One of the team’s observations—they noticed a lot of unplanned extubations happening in the Newborn Intensive Care Unit (NICU) during kangaroo care—a method of holding a baby that involves skin-to-skin contact and allows for critical parent bonding time. “We want this bonding experience, but we had to come up with ground rules,” said Angela Saunders, RT, clinical director. “You don’t think about holding a baby and 25 things being attached to her. A reflex of answering the phone or turning around to say something to your partner, now the baby is extubated.” The NICU team started kangaroo care simulations with high-fidelity dummies to show parents, physicians and nurses how to safely transfer a patient who is intubated in a practice setting. Staff also trialed tape and the best technique to secure the tubes. Staff came up with standard holding practices and patient positioning for chest X-rays. Staff put a card alert system in place to warn the care team if a patient was more at risk for an unplanned extubation. Staff instituted readiness discussions on the night shift to identify patients likely to have their breathing tube removed within 48 hours. “An unplanned extubation is traumatizing. By taking care of these tubes, we are instilling a sense of confidence with our families,” said Jaeger.

Gary Herbert would agree.
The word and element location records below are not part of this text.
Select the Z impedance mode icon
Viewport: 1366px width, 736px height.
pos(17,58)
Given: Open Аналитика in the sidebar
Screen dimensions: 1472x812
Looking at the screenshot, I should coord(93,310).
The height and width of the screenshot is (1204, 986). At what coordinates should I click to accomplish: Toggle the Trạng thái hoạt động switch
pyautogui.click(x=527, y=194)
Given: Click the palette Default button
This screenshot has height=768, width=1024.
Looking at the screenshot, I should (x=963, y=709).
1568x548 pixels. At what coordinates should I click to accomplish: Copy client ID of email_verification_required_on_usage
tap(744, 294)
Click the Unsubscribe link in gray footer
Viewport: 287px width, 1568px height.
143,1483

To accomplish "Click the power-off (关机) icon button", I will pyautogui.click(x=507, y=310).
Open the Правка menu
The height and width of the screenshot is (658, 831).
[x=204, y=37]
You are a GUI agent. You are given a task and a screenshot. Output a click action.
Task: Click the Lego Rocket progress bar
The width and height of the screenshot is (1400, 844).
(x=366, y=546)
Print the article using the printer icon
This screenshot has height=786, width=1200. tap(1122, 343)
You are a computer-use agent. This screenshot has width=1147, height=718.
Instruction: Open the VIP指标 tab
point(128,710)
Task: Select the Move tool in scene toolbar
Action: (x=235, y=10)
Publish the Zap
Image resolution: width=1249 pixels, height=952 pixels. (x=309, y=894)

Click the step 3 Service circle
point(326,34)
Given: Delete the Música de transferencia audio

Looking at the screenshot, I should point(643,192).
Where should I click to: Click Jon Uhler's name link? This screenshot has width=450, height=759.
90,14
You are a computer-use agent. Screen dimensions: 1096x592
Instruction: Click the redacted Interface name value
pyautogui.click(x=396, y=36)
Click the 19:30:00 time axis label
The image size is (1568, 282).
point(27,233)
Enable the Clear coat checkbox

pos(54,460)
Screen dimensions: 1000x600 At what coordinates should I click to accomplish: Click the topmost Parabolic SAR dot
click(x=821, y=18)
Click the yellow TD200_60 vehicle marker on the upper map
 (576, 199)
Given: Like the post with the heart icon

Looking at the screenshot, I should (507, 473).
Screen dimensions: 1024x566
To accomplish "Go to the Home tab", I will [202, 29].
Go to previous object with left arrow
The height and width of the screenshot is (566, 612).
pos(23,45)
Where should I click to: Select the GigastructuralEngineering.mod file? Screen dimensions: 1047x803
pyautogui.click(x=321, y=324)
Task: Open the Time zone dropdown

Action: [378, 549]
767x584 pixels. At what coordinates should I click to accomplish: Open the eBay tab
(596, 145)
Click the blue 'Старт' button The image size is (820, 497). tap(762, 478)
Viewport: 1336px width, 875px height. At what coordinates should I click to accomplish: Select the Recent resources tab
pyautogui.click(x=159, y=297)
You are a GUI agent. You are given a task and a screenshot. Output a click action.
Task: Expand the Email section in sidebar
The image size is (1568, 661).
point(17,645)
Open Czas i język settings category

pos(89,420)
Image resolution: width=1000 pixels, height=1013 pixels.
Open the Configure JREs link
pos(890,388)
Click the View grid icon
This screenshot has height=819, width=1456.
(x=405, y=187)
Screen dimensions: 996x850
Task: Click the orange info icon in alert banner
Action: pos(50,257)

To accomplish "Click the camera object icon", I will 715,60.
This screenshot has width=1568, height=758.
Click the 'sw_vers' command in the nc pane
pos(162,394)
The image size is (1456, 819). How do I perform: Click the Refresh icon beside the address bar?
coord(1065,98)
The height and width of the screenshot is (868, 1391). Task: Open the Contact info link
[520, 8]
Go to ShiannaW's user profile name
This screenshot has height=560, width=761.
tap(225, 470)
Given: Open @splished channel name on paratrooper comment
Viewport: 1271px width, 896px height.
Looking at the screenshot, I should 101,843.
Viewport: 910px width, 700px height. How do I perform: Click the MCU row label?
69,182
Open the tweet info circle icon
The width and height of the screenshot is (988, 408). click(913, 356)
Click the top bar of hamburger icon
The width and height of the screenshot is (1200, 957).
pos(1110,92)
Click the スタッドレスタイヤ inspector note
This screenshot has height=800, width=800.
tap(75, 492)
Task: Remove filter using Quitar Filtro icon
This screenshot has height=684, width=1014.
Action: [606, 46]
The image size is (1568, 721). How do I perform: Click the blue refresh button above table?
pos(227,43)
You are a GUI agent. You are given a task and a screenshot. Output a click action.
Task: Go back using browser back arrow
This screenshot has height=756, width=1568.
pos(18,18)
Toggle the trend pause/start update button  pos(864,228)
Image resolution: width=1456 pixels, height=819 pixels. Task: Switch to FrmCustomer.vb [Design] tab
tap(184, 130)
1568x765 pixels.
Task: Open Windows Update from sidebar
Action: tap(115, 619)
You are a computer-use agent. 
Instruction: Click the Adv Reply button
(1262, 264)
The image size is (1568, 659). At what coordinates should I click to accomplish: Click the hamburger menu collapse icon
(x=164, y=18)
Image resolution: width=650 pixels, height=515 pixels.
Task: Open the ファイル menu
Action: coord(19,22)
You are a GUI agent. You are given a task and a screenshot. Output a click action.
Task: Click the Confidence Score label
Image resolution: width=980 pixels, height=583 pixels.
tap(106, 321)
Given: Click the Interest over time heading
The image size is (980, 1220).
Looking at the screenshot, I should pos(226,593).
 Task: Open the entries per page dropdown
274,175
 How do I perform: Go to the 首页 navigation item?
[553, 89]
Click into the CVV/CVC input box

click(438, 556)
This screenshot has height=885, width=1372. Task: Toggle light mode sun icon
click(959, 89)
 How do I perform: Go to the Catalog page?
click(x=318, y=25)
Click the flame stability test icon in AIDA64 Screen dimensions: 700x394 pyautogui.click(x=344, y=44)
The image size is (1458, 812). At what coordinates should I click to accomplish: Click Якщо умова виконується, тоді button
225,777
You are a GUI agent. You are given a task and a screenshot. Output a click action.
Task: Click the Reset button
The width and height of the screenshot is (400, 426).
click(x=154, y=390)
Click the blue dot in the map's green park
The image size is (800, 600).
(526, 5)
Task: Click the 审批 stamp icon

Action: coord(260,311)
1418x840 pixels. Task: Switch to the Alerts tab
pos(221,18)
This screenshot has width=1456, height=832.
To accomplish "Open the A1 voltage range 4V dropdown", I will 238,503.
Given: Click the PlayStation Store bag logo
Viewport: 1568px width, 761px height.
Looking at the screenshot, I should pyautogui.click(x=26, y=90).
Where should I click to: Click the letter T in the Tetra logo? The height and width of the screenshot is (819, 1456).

A patient advocate of five years and a former Cincinnati Children’s parent, Herbert has given the family point-of-view on the team, helping to think through how to engage parents or guardians in the decision-making and care and involve them in education at the bedside. “Caregivers have a lot of knowledge about what happens leading up to an unplanned extubation. We can further educate them about what to look for,” Herbert said.

Unplanned Extubation Team

Kristin Melton, MD, medical director lead Julie Zix, MSN, RN, clinical director lead Mike Jaeger, RT manager lead Shannon Alten, RT III Shanon Brannen, RT, manager Tammy Casper, clinical program manager Whitney Cooley, RT III Karen Foley, data management specialist Julie Fugazzi, RN III Maria Geiser, patient safety consultant Jennifer Gronauer, RT, education specialist II Ryan Hall, RT II Gary Herbert, patient family advocate Josh Isabell, RT Mary Noonan, RT, manager Lori Passey, RT II Anita Pryor, RN, education specialist II Caitlin Ryan, clinical quality specialist II Angela Saunders, RT, clinical director Jennifer Saupe, education director Theresia Tuttle, RT III Whittney Brady, DNP, RN, executive champion Dave Mayhaus, PharmD, MS, executive champion

All Teach, All Learn

We’ve shared our successes. We’ve learned from the success of other hospitals in Ohio and across the nation and plan to continue to learn until we get to zero serious harm. Each month, we report our outcomes and measures to the Children’s Hospitals Solutions for Patient Safety (SPS), a network of hospitals working together to reduce patient harm In FY20, we had 34 fewer unplanned extubations than the year prior. Our fortitude to improve even earned the team recognition in SPS’s Shine report as a top performer.

“People are seeing that if we practice good work habits, results will happen,” said Jaeger. “It’s exciting. People are looking for the next initiative to see what we can do to reduce events even further.” For Tuttle, she couldn’t be prouder to champion this work and do her part to keep ET tubes in place until we have a plan to safely take them out.